Stepping up to the Plate: Baseball is Going Green
Baseball has always been associated with the green fields of summer. In recent years, however, professional baseball franchises have been going green in a different way, reducing their energy use and carbon emissions and using renewable energy.
AT&T Park. When it comes to sustainability and energy efficiency, AT&T Park—home of the San Francisco Giants—has always led the way. In 2010, the park became the first major league stadium to earn the LEED Silver Certification for Existing Buildings. The park also made history by becoming the first ballpark in the nation with solar energy. Installed in 2007, the system provides 122 kilowatts of renewable power to people in the Bay Area.
Petco Park. The San Diego Padres are a real contender in energy efficiency.
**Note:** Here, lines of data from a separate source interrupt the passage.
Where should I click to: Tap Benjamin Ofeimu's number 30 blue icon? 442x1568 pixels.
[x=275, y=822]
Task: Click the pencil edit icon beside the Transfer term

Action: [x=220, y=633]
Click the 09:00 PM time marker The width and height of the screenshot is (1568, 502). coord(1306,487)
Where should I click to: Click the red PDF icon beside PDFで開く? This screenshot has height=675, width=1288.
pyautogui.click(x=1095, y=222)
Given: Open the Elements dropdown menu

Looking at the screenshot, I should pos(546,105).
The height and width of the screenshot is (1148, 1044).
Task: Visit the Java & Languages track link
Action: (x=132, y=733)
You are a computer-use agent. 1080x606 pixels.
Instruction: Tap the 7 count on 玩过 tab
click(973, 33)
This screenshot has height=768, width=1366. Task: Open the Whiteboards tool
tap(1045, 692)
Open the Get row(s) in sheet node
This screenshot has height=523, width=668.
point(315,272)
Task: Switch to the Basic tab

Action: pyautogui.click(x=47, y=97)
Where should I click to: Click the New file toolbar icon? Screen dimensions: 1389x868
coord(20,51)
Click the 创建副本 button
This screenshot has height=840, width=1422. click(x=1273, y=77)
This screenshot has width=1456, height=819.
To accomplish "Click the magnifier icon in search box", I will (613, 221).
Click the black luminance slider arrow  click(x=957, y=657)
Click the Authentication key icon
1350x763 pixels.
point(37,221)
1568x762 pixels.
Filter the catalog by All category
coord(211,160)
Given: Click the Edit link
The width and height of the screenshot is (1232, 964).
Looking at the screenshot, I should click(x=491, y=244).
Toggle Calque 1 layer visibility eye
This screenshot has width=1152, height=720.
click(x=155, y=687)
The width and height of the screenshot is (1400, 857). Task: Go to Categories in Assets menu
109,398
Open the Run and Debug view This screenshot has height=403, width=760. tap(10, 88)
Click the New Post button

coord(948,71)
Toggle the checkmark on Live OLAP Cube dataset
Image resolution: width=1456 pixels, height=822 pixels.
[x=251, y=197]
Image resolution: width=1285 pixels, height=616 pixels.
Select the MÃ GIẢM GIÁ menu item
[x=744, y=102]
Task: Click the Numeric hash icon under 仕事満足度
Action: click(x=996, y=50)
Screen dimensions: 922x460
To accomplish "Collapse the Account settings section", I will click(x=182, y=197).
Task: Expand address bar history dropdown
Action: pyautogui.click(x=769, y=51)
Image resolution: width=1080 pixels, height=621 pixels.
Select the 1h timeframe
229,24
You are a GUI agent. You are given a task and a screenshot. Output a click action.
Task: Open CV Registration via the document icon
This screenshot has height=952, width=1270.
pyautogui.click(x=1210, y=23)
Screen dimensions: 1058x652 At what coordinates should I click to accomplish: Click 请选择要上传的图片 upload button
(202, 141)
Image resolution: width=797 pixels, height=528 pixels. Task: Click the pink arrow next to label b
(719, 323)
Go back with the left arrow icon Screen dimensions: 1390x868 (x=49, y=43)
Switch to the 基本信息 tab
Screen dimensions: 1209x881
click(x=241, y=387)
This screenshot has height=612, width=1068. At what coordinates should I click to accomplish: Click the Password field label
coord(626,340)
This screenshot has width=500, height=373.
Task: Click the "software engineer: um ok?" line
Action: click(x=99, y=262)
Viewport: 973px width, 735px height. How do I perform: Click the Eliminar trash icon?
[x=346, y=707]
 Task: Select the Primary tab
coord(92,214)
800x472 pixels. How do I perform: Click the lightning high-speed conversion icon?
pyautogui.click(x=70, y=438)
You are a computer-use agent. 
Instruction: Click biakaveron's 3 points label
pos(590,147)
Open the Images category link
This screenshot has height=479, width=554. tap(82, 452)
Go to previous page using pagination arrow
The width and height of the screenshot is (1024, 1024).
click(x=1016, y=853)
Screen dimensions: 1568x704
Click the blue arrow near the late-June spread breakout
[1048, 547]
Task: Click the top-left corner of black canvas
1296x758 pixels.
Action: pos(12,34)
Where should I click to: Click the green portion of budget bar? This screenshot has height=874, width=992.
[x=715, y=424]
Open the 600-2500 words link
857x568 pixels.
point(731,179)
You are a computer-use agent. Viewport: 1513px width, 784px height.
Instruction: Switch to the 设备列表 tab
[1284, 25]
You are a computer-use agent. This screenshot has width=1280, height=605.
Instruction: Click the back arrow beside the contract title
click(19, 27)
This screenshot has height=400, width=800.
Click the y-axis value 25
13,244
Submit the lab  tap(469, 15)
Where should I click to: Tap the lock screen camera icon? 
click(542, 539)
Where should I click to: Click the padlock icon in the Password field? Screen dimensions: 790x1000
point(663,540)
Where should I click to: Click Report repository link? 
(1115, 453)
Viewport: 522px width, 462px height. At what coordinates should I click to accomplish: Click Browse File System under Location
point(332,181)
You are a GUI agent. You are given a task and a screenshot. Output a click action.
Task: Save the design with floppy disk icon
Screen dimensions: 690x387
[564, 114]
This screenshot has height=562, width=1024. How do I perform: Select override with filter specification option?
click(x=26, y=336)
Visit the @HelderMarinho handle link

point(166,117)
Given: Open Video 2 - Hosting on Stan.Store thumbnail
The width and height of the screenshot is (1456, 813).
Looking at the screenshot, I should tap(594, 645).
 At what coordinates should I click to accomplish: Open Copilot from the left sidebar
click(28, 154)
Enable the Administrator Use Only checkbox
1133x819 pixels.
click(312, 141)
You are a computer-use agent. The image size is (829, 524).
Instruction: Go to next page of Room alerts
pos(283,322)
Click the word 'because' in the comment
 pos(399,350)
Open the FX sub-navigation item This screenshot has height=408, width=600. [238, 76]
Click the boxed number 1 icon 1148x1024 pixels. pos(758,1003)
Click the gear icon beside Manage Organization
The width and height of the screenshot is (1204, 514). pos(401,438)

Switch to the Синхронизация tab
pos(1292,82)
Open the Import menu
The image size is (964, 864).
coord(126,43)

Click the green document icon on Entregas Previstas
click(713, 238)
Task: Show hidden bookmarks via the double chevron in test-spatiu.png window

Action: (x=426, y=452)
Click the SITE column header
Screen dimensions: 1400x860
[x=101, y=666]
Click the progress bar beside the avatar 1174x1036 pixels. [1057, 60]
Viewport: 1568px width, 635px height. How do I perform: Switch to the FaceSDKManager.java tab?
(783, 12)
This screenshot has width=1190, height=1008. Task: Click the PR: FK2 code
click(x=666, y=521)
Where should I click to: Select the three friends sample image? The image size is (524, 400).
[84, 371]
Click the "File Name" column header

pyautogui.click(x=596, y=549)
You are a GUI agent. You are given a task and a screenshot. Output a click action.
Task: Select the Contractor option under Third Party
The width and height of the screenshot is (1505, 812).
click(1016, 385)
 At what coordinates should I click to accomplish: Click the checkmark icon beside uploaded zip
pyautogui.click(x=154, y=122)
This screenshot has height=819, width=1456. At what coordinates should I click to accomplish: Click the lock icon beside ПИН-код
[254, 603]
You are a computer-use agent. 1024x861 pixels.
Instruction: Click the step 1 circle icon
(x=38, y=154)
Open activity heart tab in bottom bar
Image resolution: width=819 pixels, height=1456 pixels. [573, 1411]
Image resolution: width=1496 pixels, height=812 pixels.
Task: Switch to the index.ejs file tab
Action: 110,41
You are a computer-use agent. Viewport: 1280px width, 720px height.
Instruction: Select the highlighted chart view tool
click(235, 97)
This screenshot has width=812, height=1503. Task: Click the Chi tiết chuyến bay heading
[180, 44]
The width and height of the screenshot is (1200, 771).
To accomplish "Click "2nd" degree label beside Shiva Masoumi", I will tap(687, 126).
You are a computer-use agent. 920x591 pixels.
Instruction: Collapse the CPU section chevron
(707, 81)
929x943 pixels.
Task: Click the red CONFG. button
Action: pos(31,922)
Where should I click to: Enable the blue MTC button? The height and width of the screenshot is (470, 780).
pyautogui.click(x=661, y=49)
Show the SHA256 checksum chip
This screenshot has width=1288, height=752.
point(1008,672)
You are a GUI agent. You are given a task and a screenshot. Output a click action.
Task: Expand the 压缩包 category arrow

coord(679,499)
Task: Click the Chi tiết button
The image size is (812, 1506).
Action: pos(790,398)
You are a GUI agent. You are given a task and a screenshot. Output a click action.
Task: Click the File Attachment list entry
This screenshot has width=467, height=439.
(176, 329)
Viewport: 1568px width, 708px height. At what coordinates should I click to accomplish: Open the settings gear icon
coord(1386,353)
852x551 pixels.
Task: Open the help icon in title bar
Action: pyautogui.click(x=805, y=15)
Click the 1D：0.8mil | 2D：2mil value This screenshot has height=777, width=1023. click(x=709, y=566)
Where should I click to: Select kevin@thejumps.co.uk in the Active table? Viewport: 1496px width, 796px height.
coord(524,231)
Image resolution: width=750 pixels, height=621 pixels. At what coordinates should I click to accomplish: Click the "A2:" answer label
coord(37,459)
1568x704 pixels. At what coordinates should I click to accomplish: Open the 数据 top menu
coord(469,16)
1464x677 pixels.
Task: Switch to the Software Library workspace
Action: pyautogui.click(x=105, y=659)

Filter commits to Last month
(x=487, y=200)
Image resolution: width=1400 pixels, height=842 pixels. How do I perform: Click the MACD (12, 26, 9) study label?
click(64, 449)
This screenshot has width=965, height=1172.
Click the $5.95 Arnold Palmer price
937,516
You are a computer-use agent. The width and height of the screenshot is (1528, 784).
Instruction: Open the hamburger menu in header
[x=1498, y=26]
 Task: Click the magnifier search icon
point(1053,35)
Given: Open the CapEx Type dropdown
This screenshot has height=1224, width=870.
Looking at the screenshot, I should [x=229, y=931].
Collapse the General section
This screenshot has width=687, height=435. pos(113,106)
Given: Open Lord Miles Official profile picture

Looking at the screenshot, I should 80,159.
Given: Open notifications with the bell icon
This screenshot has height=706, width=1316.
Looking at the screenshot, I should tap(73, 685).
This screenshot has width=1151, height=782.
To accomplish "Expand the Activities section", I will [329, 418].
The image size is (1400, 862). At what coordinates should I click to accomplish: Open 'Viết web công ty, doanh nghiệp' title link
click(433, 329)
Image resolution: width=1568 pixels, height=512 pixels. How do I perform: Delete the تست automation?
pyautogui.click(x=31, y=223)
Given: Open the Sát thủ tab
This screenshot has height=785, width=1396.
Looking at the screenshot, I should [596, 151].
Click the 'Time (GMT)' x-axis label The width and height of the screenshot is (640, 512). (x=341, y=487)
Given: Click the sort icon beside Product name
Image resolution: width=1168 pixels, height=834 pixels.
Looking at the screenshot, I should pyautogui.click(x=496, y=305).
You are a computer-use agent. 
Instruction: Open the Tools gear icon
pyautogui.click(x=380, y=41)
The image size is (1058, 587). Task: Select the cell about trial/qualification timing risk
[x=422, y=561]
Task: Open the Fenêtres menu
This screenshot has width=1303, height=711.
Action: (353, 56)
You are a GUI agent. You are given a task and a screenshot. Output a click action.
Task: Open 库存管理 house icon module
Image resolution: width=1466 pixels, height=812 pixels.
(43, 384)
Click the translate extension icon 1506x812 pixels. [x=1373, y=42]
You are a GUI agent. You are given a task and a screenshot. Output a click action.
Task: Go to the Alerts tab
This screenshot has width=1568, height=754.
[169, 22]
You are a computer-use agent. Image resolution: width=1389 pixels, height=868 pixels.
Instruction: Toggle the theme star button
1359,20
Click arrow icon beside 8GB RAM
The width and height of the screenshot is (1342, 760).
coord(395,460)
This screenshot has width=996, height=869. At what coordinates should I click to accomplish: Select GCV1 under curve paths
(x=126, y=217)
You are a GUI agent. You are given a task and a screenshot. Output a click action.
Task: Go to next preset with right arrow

In 2016, the team updated park lighting to high-performance LED technology. The number of light fixtures was reduced from 768 to 400. The team not only reduced energy costs, but the higher quality LED fixtures provided more light on the field. Upgrading to water-efficient toilets and urinals saved an estimated 390,000 gallons of water. When it comes to waste, the Padres leave little on the field. The team recycles cooking oil and donates grass clippings from the field to a local greenery for composting.
Safeco Field. Starting with the 2015 season, the Seattle Mariners became the first team to illuminate its playing field with high-efficiency LED lighting. The new lighting system has benefits beyond just lower energy costs. Lights can be tuned to the blue end of the visual spectrum during games to increase player alertness. An array of 168 solar panels was installed on the stadium in 2012. The system generates 40,000 kilowatt-hours (kWh) of electricity each year to power internal TVs and monitors.
Green is not exclusive to the big leagues. Minor league clubs are taking sustainability to the next level.
Raley Field. The Sacramento River Cats have initiated a number of green initiatives, including an in-park garden installed in 2015. The all-natural garden features a water-efficient drip system. Harvests are donated to local charities. Through the club's water conservation efforts, water usage at Riley Field is down by 25 percent since 2013. In 2016, the club implemented River Cats Road Relief, a program designed to encourage fans to use environmentally friendly transportation when visiting the ballpark.
Avista Stadium in Spokane, Wash. is the playing field for the Spokane Indians. Since 2010, the ballpark has been powered exclusively by renewable energy. Most of the power is provided by wind energy, although biomass and geothermal are also used. The club moved evening game times to 6:30 p.m. to reduce the need for stadium lighting, which saved 20 percent on energy costs.
Lake Elsinore Diamond is the home of the Lake Elsinore Storm, a member of the Class A California League. The club has implemented a number of sustainability measures. These include an advanced irrigation system, waterless urinals, tankless water heaters and state-of-the-art LED lights. The program has been a big success, saving $20,000 in annual energy costs and more than 25 million gallons of water over a two-year period.
With these and other sustainability efforts at ballparks around the nation, the future of baseball is looking greener than ever.